▶ _READING PASSAGE_:
Arsene Wenger says Premier League will be ‘handicapped’ on restart

Former Arsenal boss Arsene Wenger has shared his thoughts on the challenges faced by the world of football as a result of the coronavirus pandemic in an interview with The Athletic

Wenger famously managed Arsenal for 22 years from 1996 to 2018. In his time at the club, he led the Gunners to 3 Premier League titles and 7 FA Cups.

He is the most successful manager in Arsenal’s history and his biggest achievement at Arsenal is surely being at the helm of the club in 2003/04 when Arsenal’s Invincibles went the whole season unbeaten and lifted the title.

Wenger is now FIFA’s Head of Global Football Development and in that role, he has been thinking about what football in a post-coronavirus world will look like. He has talked about football being played in the absence of fans, financial inequality in the sport and racism.

The Frenchman is famous for being one of the deep thinkers of the great game and has always articulated his views to perfection. Based on his most recent interview, it is clear that not a thing has changed on that front.

▶ _DATA UNDER STUDY_:

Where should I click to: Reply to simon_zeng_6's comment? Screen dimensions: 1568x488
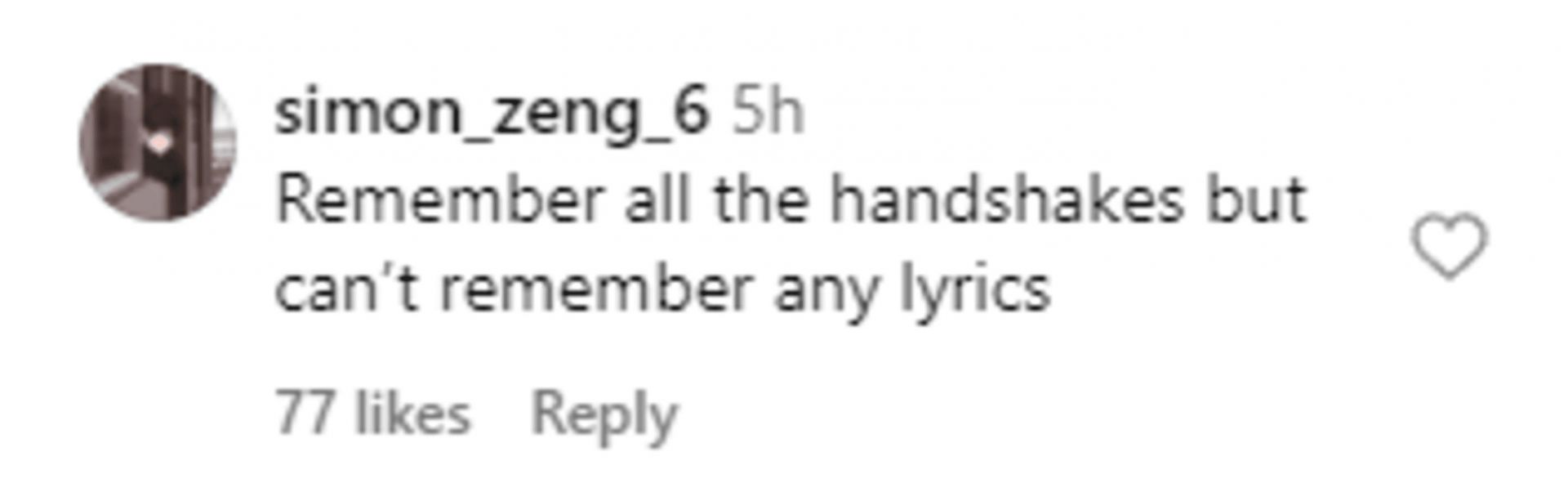[x=604, y=414]
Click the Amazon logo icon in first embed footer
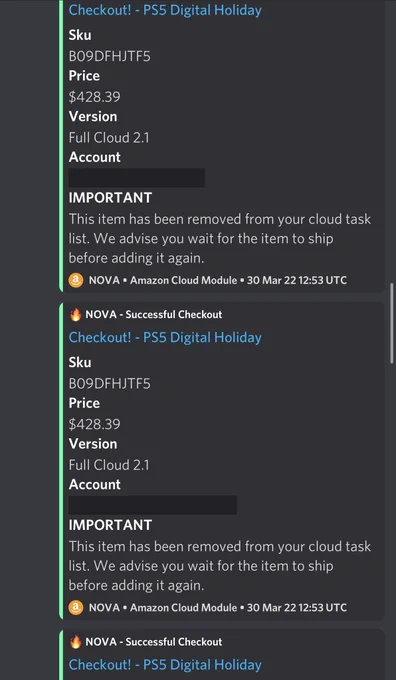This screenshot has width=396, height=680. click(x=76, y=280)
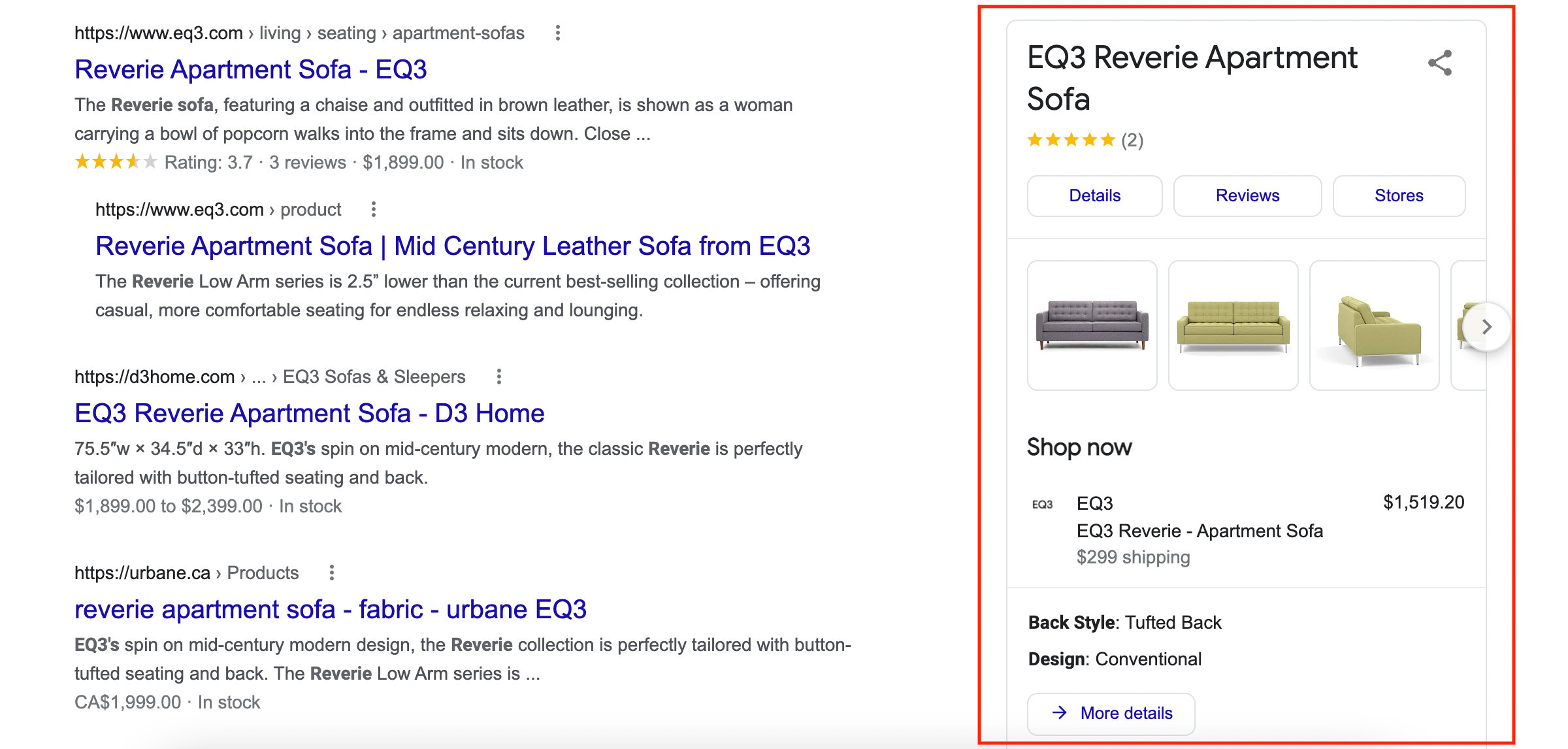Viewport: 1568px width, 749px height.
Task: Open the urbane EQ3 fabric sofa link
Action: [x=331, y=609]
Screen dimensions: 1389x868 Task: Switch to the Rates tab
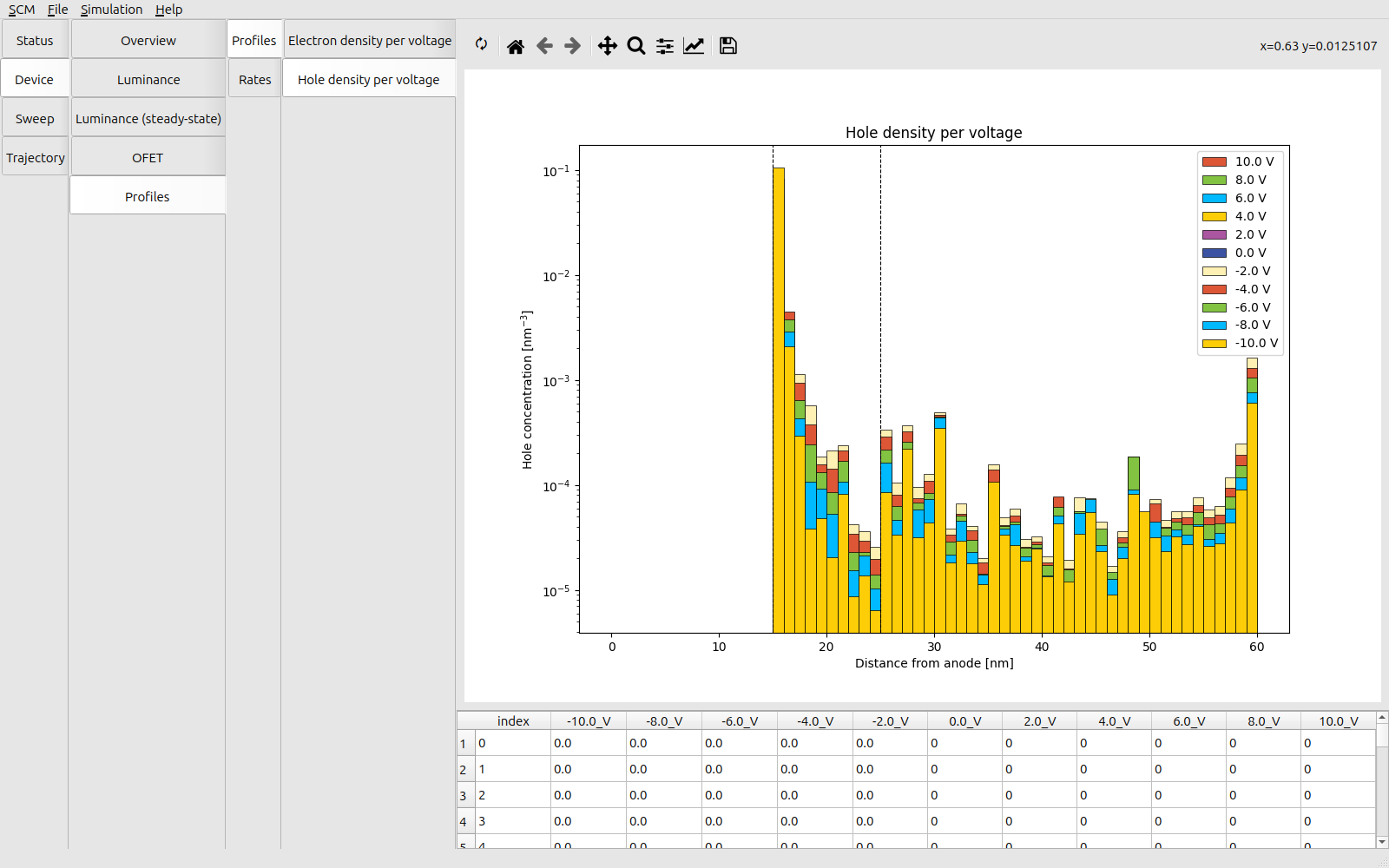[x=254, y=80]
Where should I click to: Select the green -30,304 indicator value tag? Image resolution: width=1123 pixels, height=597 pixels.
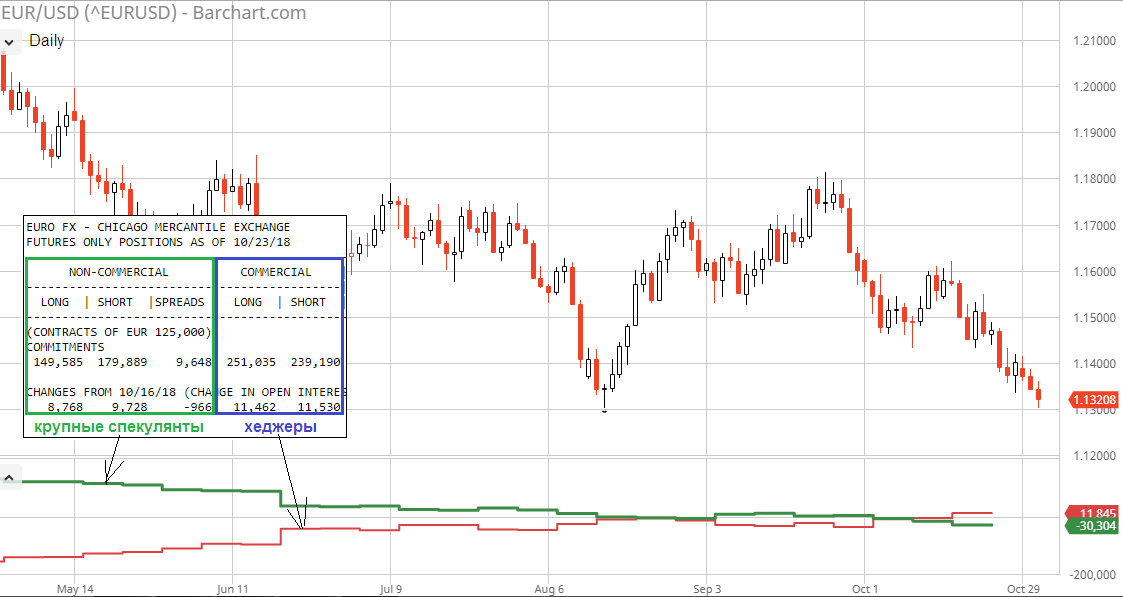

▶ _TASK STATEMENT_: Return the part of the Arsene Wenger article starting with "Arsene Wenger says" and going on through "lifted the title.", copied exactly. Answer from the text about Arsene Wenger only.

▶ _RESULT OF THE EXERCISE_:
Arsene Wenger says Premier League will be ‘handicapped’ on restart

Former Arsenal boss Arsene Wenger has shared his thoughts on the challenges faced by the world of football as a result of the coronavirus pandemic in an interview with The Athletic

Wenger famously managed Arsenal for 22 years from 1996 to 2018. In his time at the club, he led the Gunners to 3 Premier League titles and 7 FA Cups.

He is the most successful manager in Arsenal’s history and his biggest achievement at Arsenal is surely being at the helm of the club in 2003/04 when Arsenal’s Invincibles went the whole season unbeaten and lifted the title.